__Exercise passage__:
*** Begin section ***

Veltman told the jury that he would consume content on conspiracy theory websites, right-wing extremist websites and shock humour websites. Often, the shock humour would be broken up by local news articles of minority-on-white crime, which he says would leave him angry and eventually desensitized him to the offensive humour.
A desire to commit violence
After a second attempt at dying by suicide, Veltman says he thought he had “nothing left to lose” and decided to dive into specific content he had been avoiding because of what it “triggered” inside of him.
He accessed a gore website with “grisly, grotesque content” and “typed in keywords that I knew would get me videos of the content that I decided I wasn’t going to avoid anymore.”
After asking Hicks if he wanted him to describe what he saw, Veltman provided brief synopses of some of the violent videos, which all involved white female victims and racialized perpetrators.
He said his suicidal thoughts gave way to rage and he decided to engage in violence and “avenge these things that I had been seeing.” When the rage subsided, he said he was “disturbed by these thoughts of violence.”
He dropped out of school and returned to work full-time but “at some point in March” he downloaded the New Zealand mosque attacker’s manifesto and a video.
“The first time I watched it, I was horrified and disgusted like a normal person,” he said. But “as a coping mechanism” for the rage he felt after reading about minority-on-white crime, he told court he would rewatch the video, slowly becoming desensitized to it.
When asked if he sought mental health treatment, he said he told himself, “I’m not sick, it’s just hard to be an enlightened individual.”
Court broke for lunch recess, after which the jury was dismissed until Monday afternoon.
An overview of the Crown’s case
In the first weeks of the trial, the jury heard and viewed police interviews, manifestos, video surveillance and nearly 20 witnesses as part of the Crown’s case.

*** End section ***

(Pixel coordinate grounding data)
*** Begin section ***

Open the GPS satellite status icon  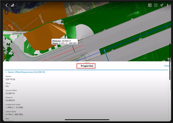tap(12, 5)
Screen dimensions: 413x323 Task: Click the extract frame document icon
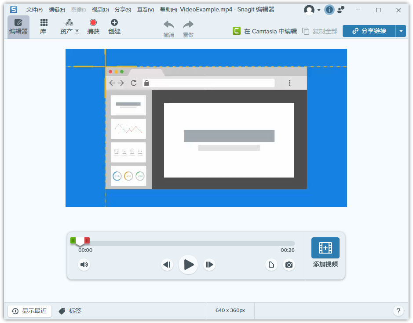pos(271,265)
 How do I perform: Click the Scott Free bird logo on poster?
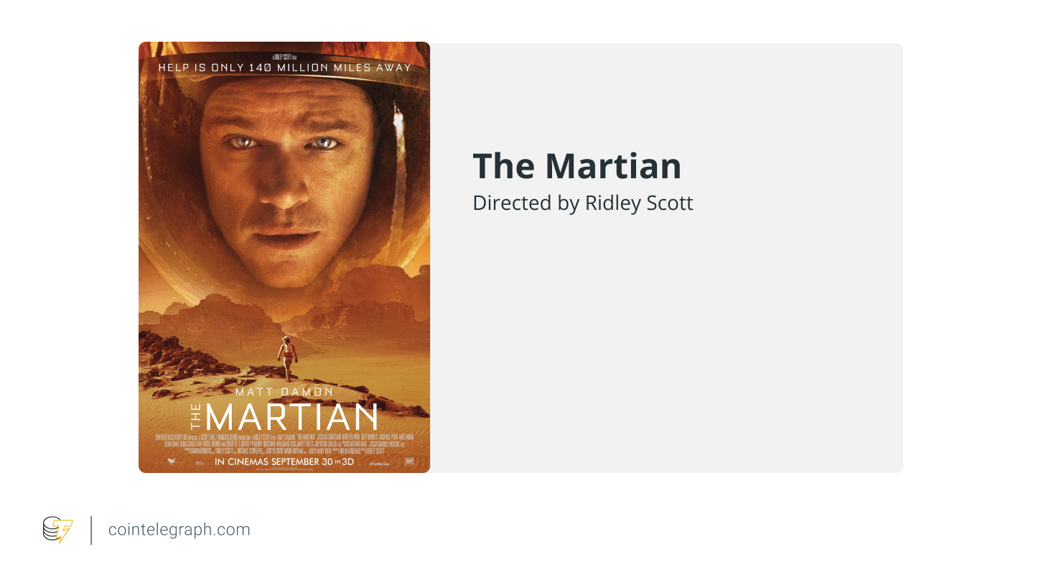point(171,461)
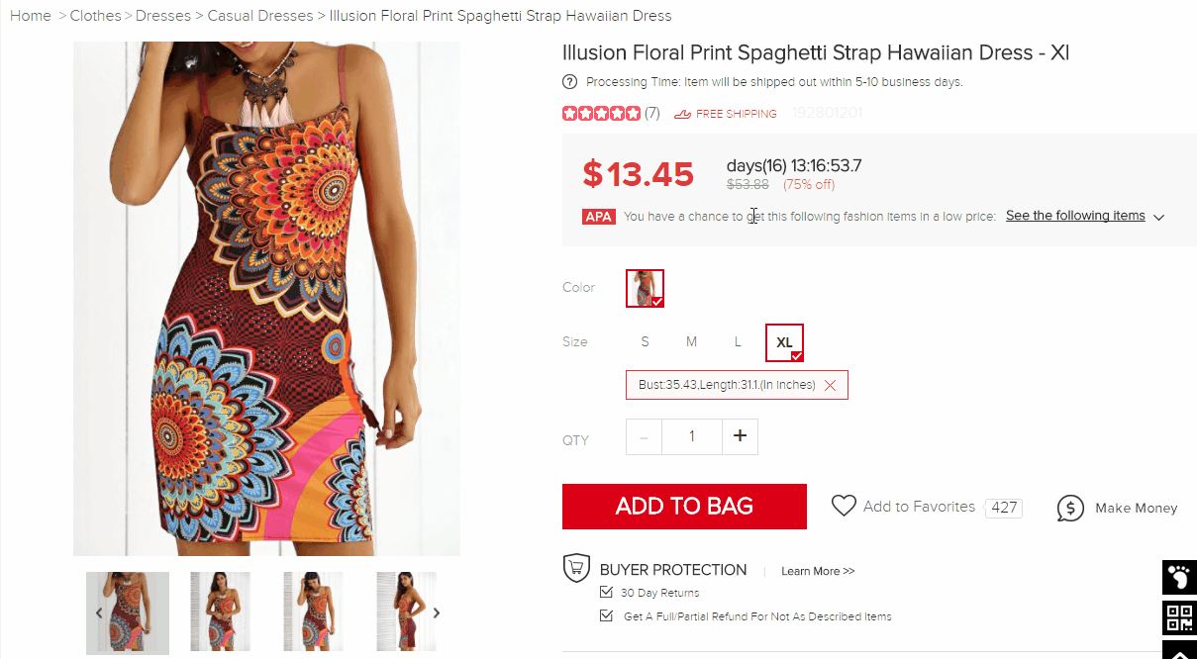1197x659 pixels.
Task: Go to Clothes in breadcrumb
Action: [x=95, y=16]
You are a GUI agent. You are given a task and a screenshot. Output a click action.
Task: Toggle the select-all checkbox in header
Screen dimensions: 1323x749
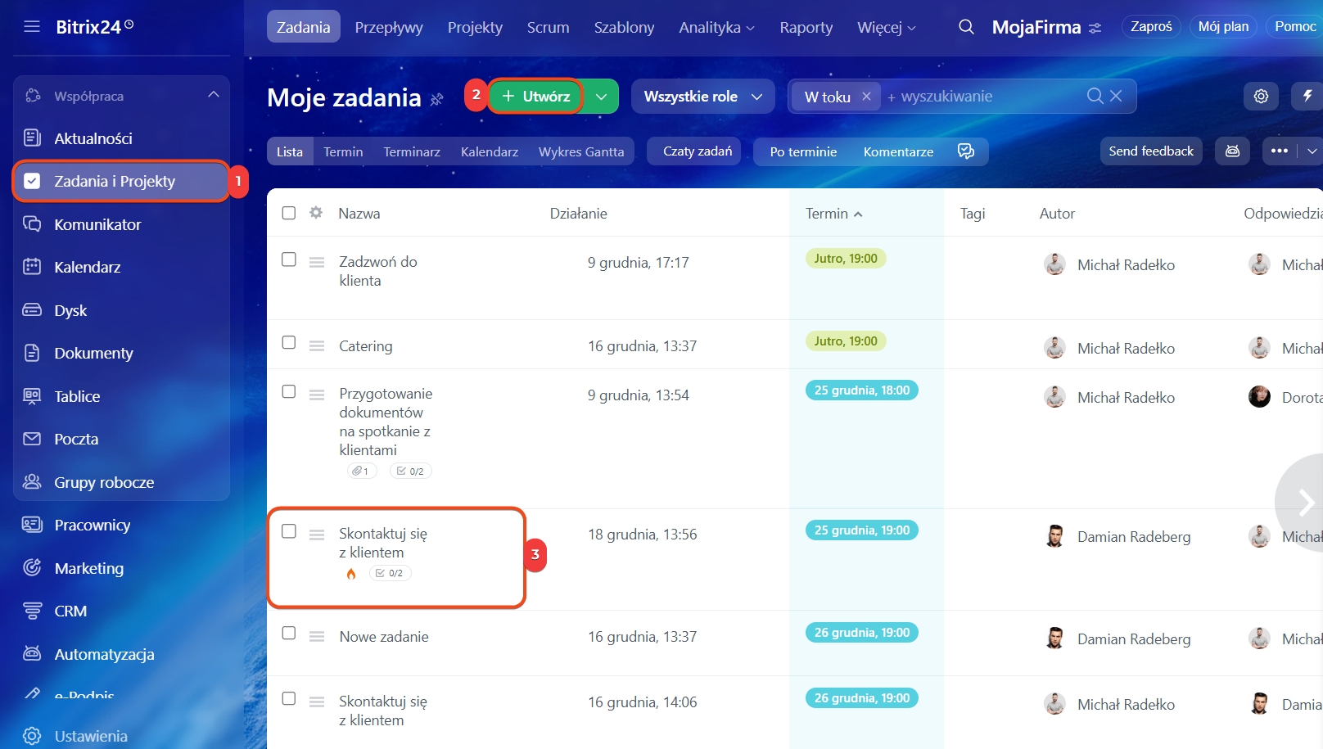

*** End section ***

__Activity__:
Write the next part of the court report on Veltman's testimony, beginning right after its final sentence about the Crown's case.

__Response below__:
Federal prosecutor Sarah Shaikh delivered her opening statement on Sept. 11, arguing that Veltman was motivated by white nationalist beliefs and had planned his attack for three months before driving his newly purchased Dodge Ram truck directly at the Afzaals.
Salman Afzaal, 46, his 44-year-old wife Madiha Salman, their 15-year-old daughter Yumna, and her 74-year-old grandmother, Talat Afzaal, were killed in the London attack. The couple’s nine-year-old son was also seriously hurt but survived.
The official causes of death for all, as read to the jury on Sept. 27, were listed as “multiple trauma.” The jury also heard that Talat Afzaal likely died on impact.
The jury was also shown videos from two police interviews with Veltman that took place soon after the incident, at 1:30 a.m. and again at 9:55 a.m. on June 7, 2021, and heard testimony from the detective who conducted those interviews.
In the first video, Veltman speaks with conviction and energy, repeatedly apologizing to Det. Micah Bourdeau for going on “rants” or “tangents.”
Veltman mentions the 2016 U.S. election as the first time he noticed that the media was “very dishonest.” He mentions feeling like he was “in jail” doing online schooling in his home amid COVID-19 for so long before he started looking further into “minority-on-white crime.”
He said that he wanted to “inspire more young men to stop sitting around and letting this happen” and chose to use a truck instead of guns because “in the U.K., their guns are very hard to get a hold of” but that “you can use a vehicle, it works.”
In the second video, however, he was decidedly less energetic and appeared withdrawn.
“I’ve already told you quite a bit,” Veltman says. “Not really sure I can say much more than that right now.”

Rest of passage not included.